- _Work request_
Reproduce word for word the stretch of the news report on Jennifer Reali's parole from "But this year, on" through "a changed woman.".
━━━ Selected excerpt ━━━
Colorado's "fatal attraction" killer, who last month told a parole board that she "believes in redemption," will now get to live it as a free woman.
Jennifer Reali, 55, has been approved for parole and is scheduled for release Dec. 12, according to Department of Corrections records.
Reali's mother, Gail Vaughan, reached by phone in Washington state Tuesday, declined to comment on her daughter's release other than to say "I'm glad."
Reali did not return calls for comment.
Though Reali received a life sentence after being convicted of first-degree murder and conspiracy to commit murder in the '90s, Gov. Bill Ritter commuted her sentence in 2011, making her eligible for parole.
Records dating back to Reali's first attempt at parole show she was denied in 2014, 2015 and 2016 because she was still considered a risk. The records cited the violence and severity/circumstances of the 1990 killing in which Reali, then 28, donned camouflage and a ski mask and gunned down her lover's wife, Dianne Hood, as she was leaving a lupus support meeting in Colorado Springs. Reali testified that Brian Hood persuaded her to kill his wife, claiming it was "God's plan."
During her 2015 review, parole board members criticized Reali, saying she "put emphasis on co-defendant (Brian Hood) more than herself." It also recommended she be in the Intensive Supervision Parole Inmate program, or ISPI, for "a longer period of time." The ISPI program has allowed Reali to drive a vehicle, hold a job and live life unshackled in a Denver apartment with a cat and a dog.
But this year, on her fourth attempt at parole, a risk assessment for Reali placed her "very low" on the threat scale, meaning she is unlikely to harm society or re-offend.
The report showed board members credited Reali for "adequate" program participation, treatment and a parole plan. The only stipulations: She must continue to honor the no-contact order with the victims - Hood's family - and she must continue to pay restitution in the amount of $39,475.09.
Reali had told the board last month during her 35-minute parole hearing that she was a changed woman.
"That person is dead and gone, and I'm glad. She needed to go," Reali said of her former self. "I can't prove to anybody what my thoughts are. I can only show people who I am by how I act."
She now works at Inside Out Ministries, helping connect other offenders to resources - which she says reduced recidivism - and is part of The Urban Ministry Institute in Denver. She also write blogs and speaks at community churches.
At her hearing, Reali said she planned to stay in the same apartment and continue working. She's in trauma therapy counseling, as recommended following a mental health evaluation.
She's also back in chemotherapy, she told the board, explaining why her white hair was buzzed so short her scalp showed in parts. But the treatments, she said, "have been very successful."
━━━ Provided material ━━━
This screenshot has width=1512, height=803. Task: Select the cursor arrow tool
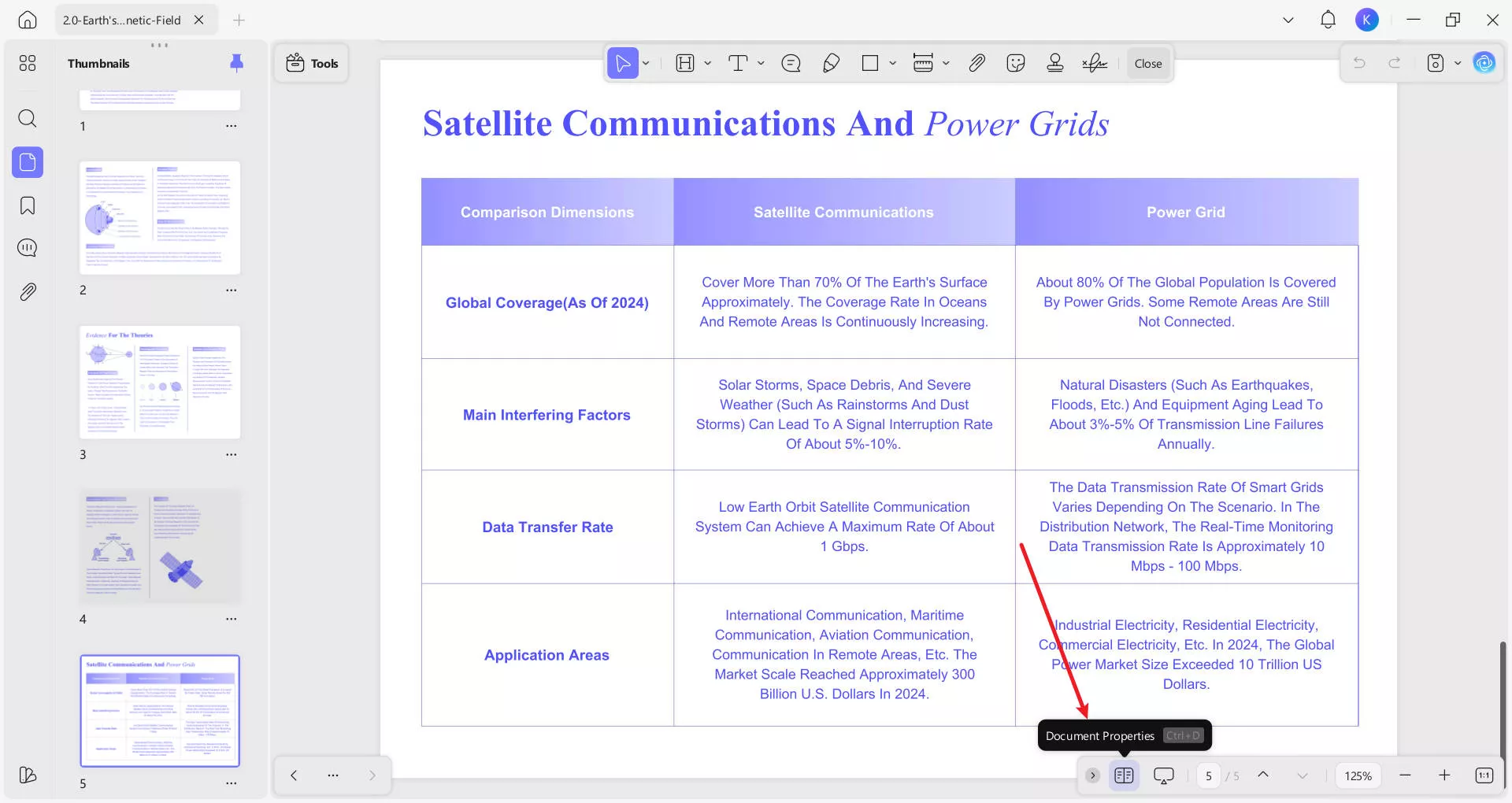click(x=622, y=64)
━━━
- _Response area_
But this year, on her fourth attempt at parole, a risk assessment for Reali placed her "very low" on the threat scale, meaning she is unlikely to harm society or re-offend.
The report showed board members credited Reali for "adequate" program participation, treatment and a parole plan. The only stipulations: She must continue to honor the no-contact order with the victims - Hood's family - and she must continue to pay restitution in the amount of $39,475.09.
Reali had told the board last month during her 35-minute parole hearing that she was a changed woman.